The Steroid Era in baseball is over. Mark McGwire and Barry Bonds are Major League hitting coaches. Alex Rodriguez is 40 years old and a redeemed happy-go-lucky designated hitter. Done. We can move on now.

That was the prevailing thought as the problem of performance enhancing drugs (PEDs) gave way to instant replay and fan and player safety. The assumption that the PEDs issue is no longer relevant was challenged this off­season when Mets’ pitcher Jenrry Mejia received the first lifetime ban for violation of the league’s drug policy, and the assumption was obliterated last week when two big leaguers received 80-game suspensions.

The commissioner handed down a suspension to Chris Colabello on April 22 for a drug test he failed on March 13. The Blue Jays first baseman had been struggling at the plate, going two-for-29 this season after a career best year in 2015.

Dee Gordon, the Marlins second baseman who won the batting title and stolen base crown in 2015, is a slim speedster who rarely hits the ball over the fence. The popular Gordon looks like one of the last major leaguers who would be suspected of juicing, but on April 29, he earned a suspension.

These suspensions reveal that the drug testing system is, to some degree, working. However, it has become clear that baseball still has a problem with PEDs. If three players tested positive in such a short time (one of whom failed three tests in a year), it begs the question: How many players are getting past the testing?

The worst way to handle this situation is to sweep it under the rug. The media should put pressure on the players, and the league and its clubs should ensure that all testing is accurate and following protocols. If more suspensions are doled out, MLB will have to take a long, hard look at its drug program and its policies to make sure it is working.

Nobody is naive enough to think that Colabello and Gordon are the only players who have resorted to performance enhancers. The drug problem in major league clubhouses is nowhere near as prevalent as it was in the midst of the Steroid Era. However, if players are still being suspended, the issue is still alive.

Baseball is not the only sport facing PED suspensions. The other major professional sports have been more lax, but drug use is still raising red flags. Tennis star Maria Sharapova lost numerous endorsement deals after a positive test in March. Yet, drugs in baseball are particularly damaging thanks to the integrity of the game argument and the history of perceived physical purity.

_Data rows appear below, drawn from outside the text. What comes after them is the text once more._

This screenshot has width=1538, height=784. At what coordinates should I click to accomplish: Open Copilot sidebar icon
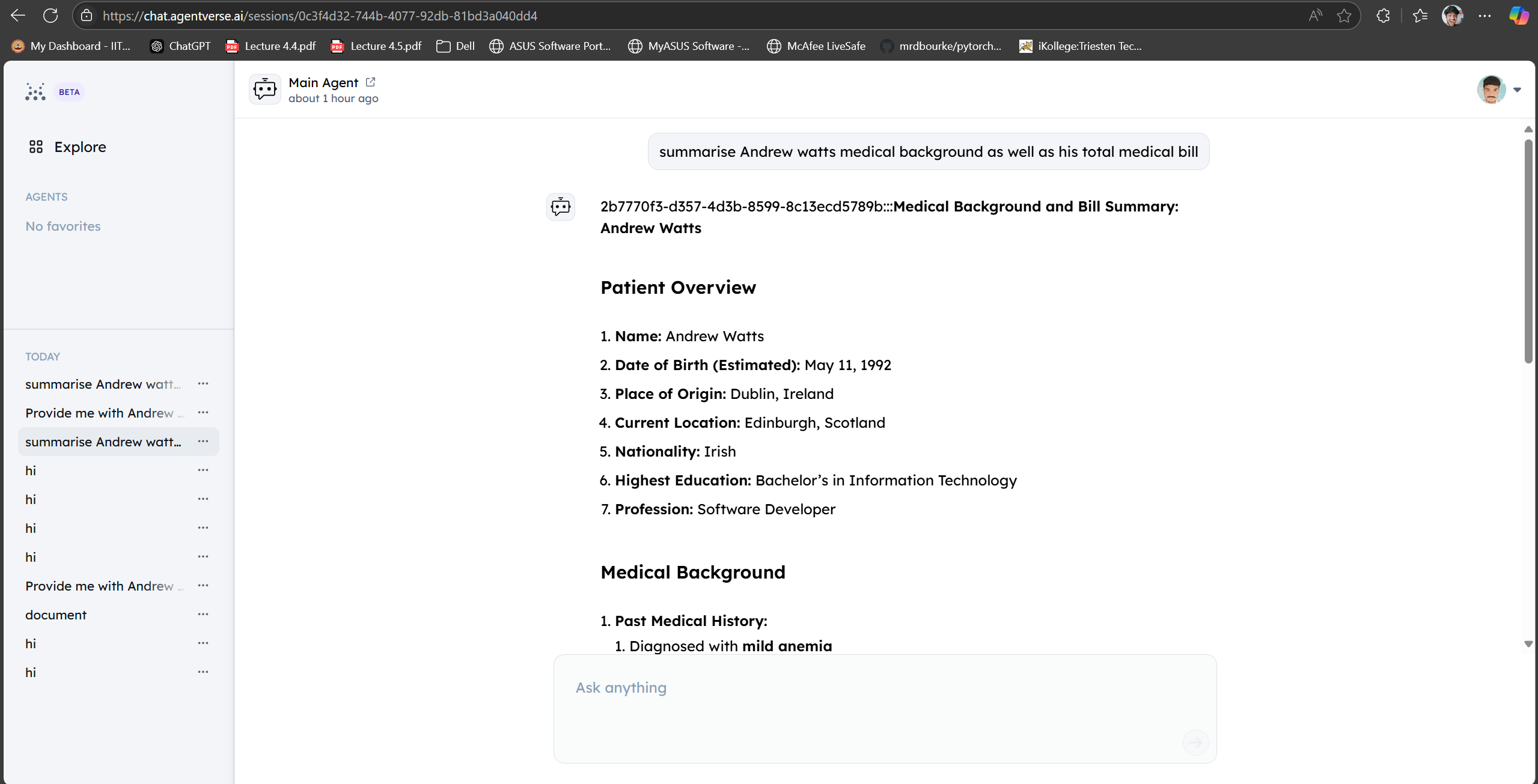click(x=1519, y=16)
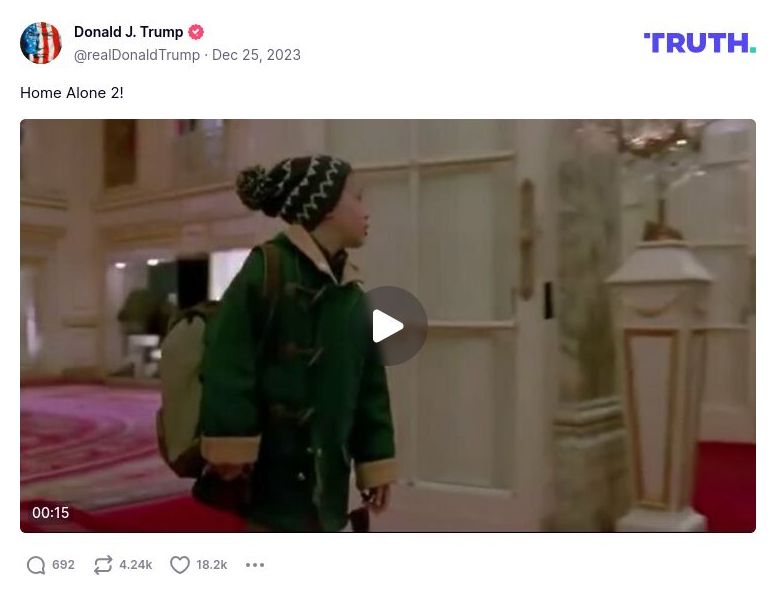Image resolution: width=777 pixels, height=595 pixels.
Task: Click the Home Alone 2! post text
Action: click(72, 93)
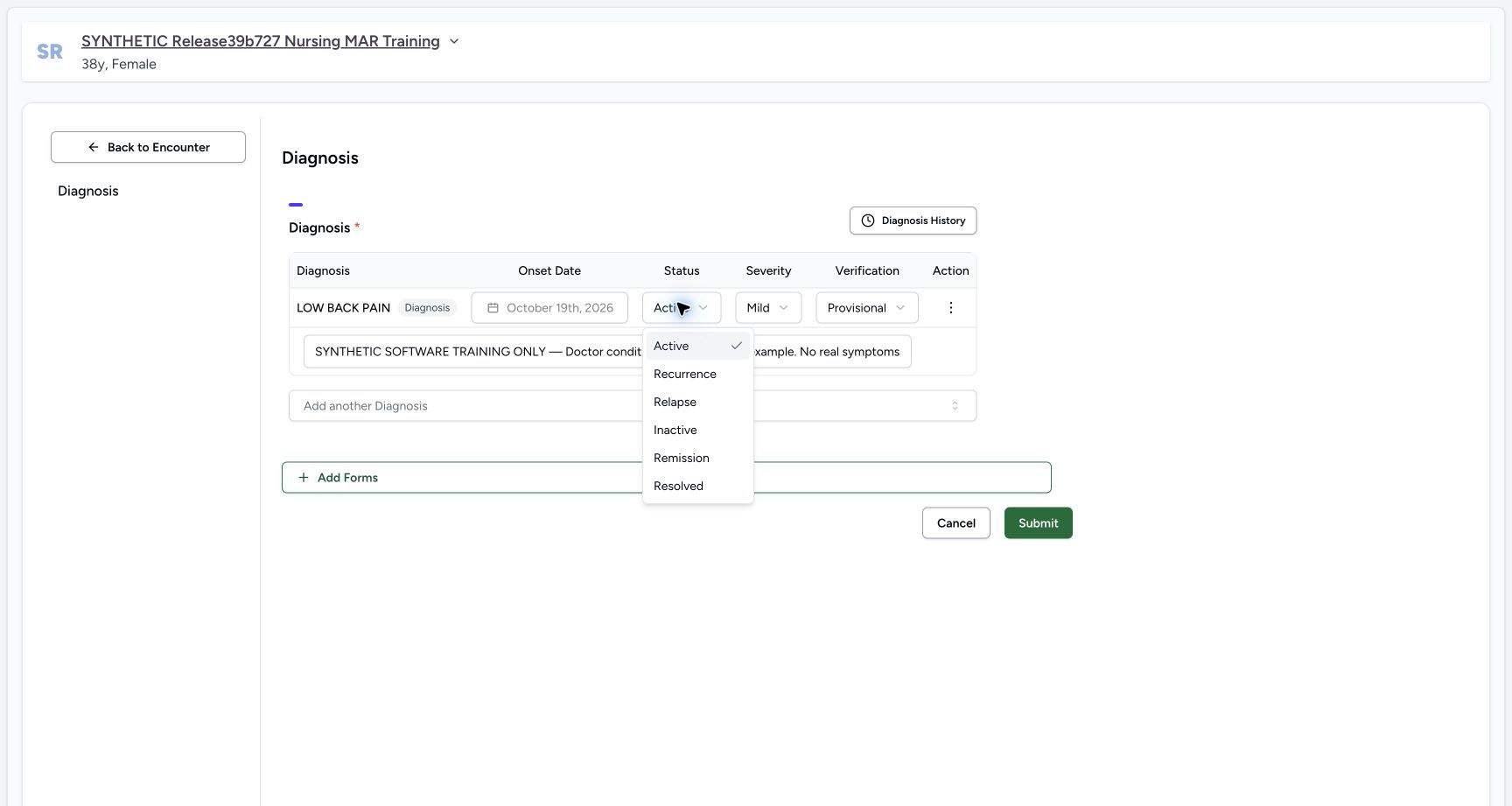Open the Severity dropdown showing Mild
The height and width of the screenshot is (806, 1512).
pos(768,308)
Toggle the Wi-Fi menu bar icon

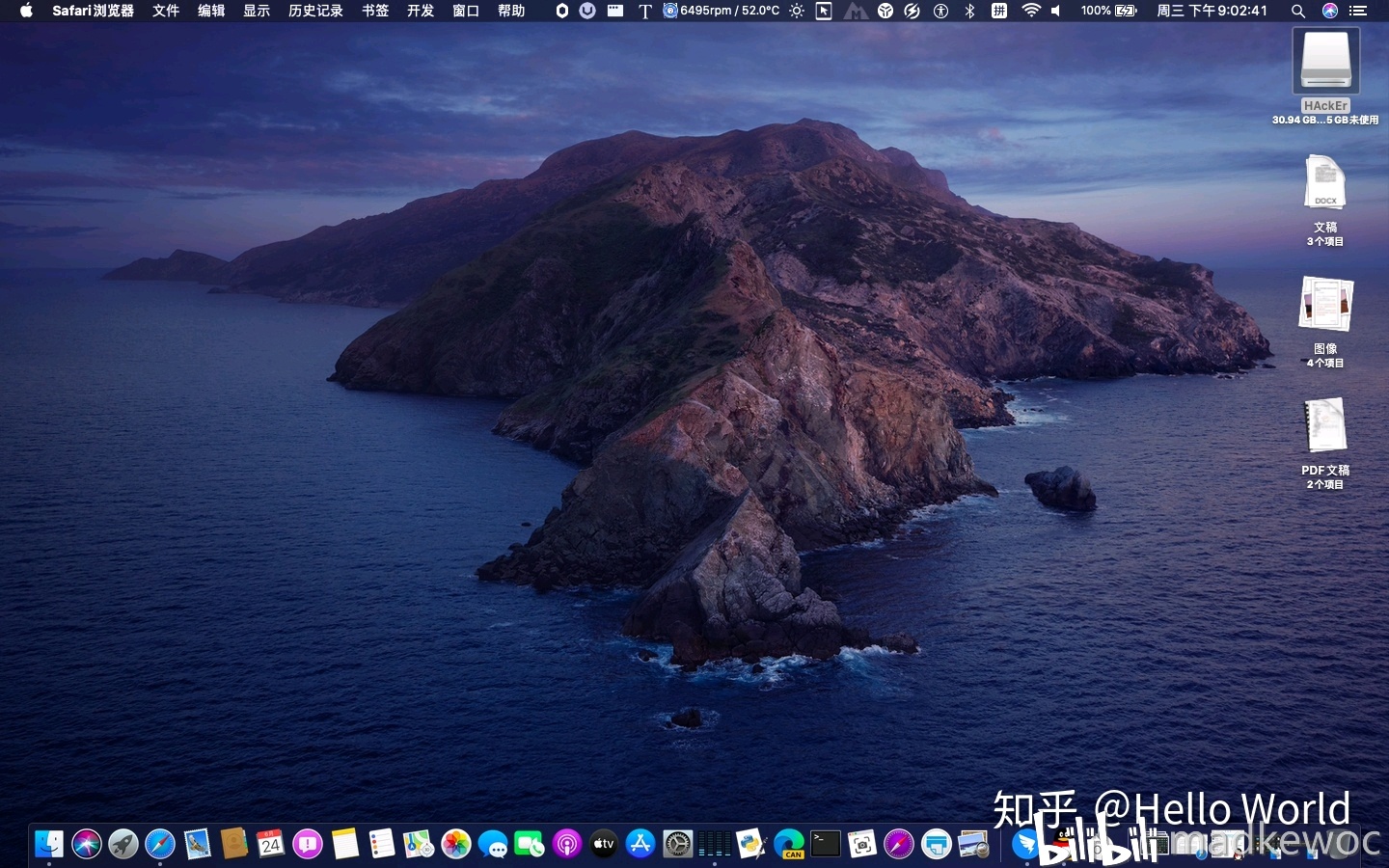[x=1031, y=11]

The suspensions of Gordon and Colabello are a sad sight for baseball fans. “Flash” Gordon is one of the most exciting players and his presence will be missed in Miami. The Toronto Blue Jays consider themselves World Series contenders, but they will be without an important platoon bat in the lineup. Both players will be out of commission until after the All­-Star Break. More important than two players being suspended is the fact that we have not moved on from PED scandals. We must keep in mind that drug use is still occurring in baseball and we should watch to see any future reactions to these positive drug tests.